Alcibiade. — Comment cela ?

Socrate. — Écoute. Suppose qu’étant donnés les nombres un et deux, je te demande quel est le plus fort, tu me diras que c’est deux.

Alcibiade. — Cela va de soi.

Socrate. — Plus fort de combien ?

Alcibiade. — D’une unité.

Socrate. — Eh bien, lequel est-ce de nous deux qui dit que deux est plus fort qu’un ?

Alcibiade. — C’est moi.

Socrate. — Or, moi, j’interrogeais, et toi, tu répondais.

Alcibiade. — C’est bien cela.

Socrate. — 113 Ainsi, sur ce sujet, est-ce moi qui dis les choses quand j’interroge, ou toi, quand tu réponds ?

Alcibiade. — C’est moi.

Socrate. — Et si je te demandais comment s’écrit le nom de Socrate et que tu me le dises, qui de nous deux dirait la chose ?

Alcibiade. — Moi.

Socrate. — Donc, toujours et partout, lorsqu’il y a échange de questions et de réponses, quel est celui qui dit les choses ? Est-ce celui qui questionne ou celui qui répond ?

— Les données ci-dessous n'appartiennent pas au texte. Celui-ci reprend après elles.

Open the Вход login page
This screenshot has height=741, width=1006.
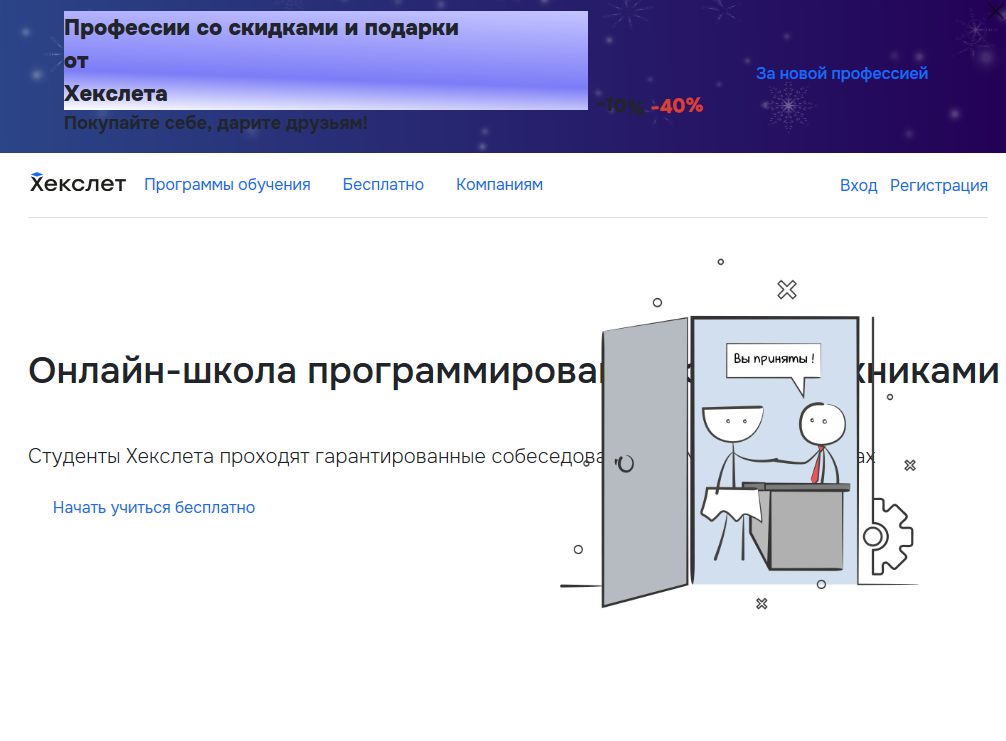tap(858, 185)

Alcibiade. — Il me semble, Socrate, que c’est celui qui répond.

Socrate. — b Eh bien, tout à l’heure, n’était-ce pas toujours moi qui questionnais ?

Alcibiade. — Oui, en effet.

Socrate. — Et c’était toi qui répondais ?

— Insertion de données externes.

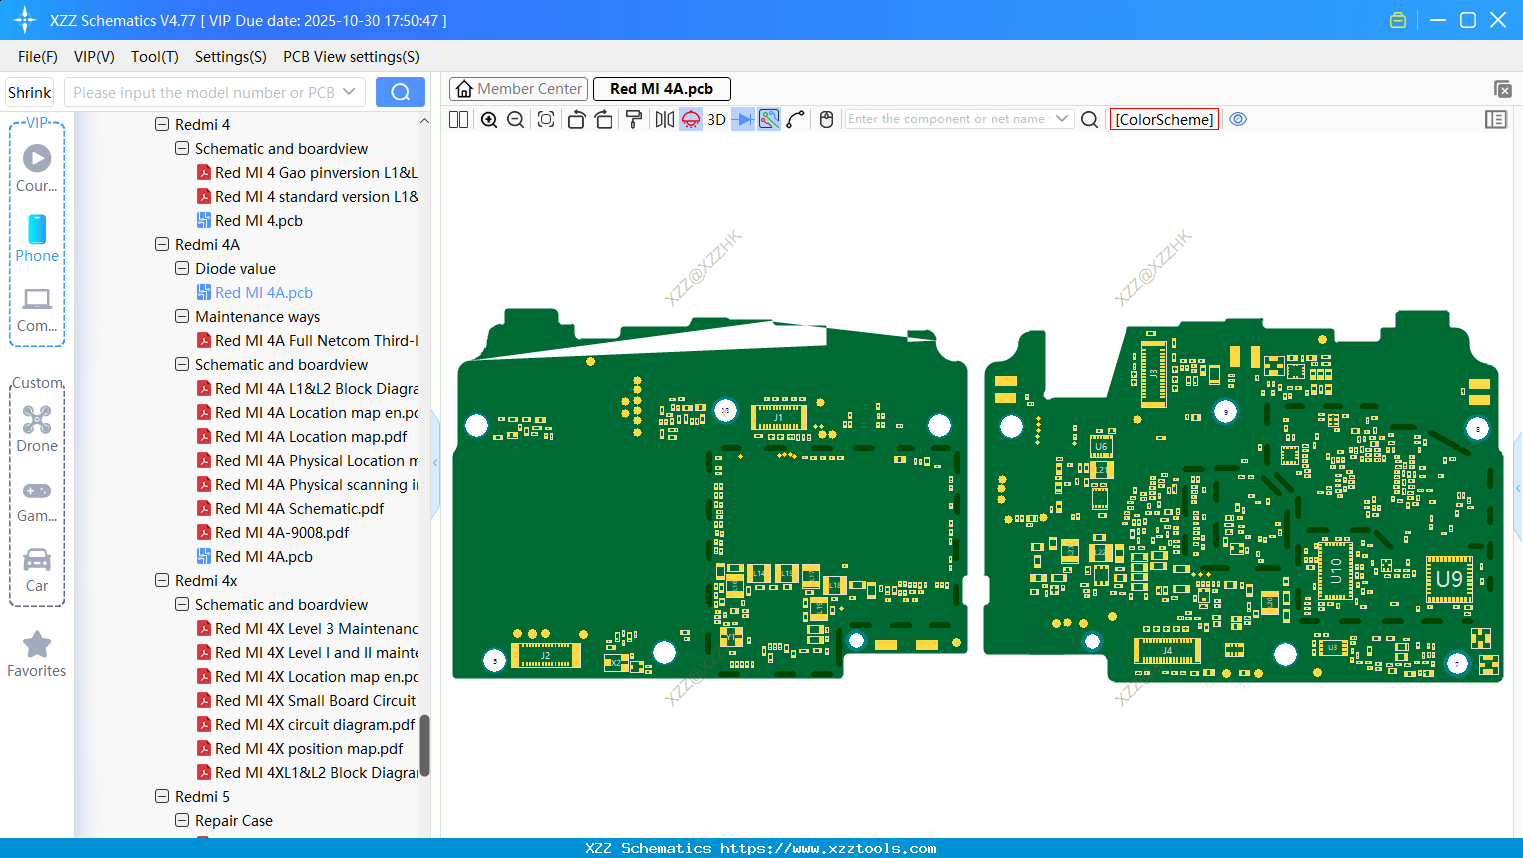
Task: Open the component or net name dropdown
Action: [x=1062, y=119]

Alcibiade. — Parfaitement.

Socrate. — Alors, qui de nous deux a dit ce qui a été dit ?

Alcibiade. — Il est clair, Socrate, d’après ce que j’ai accordé, que c’était moi[1].

Socrate. — Concluons-en qu’au sujet du juste et de l’injuste, il a été dit : que le bel Alcibiade, fils de Clinias, était

  1. Ce passage met en lumière un trait essentiel de la méthode socratique : Socrate se borne à questionner ; les réponses sont le fait de son interlocuteur, bien qu’elles résultent des questions posées.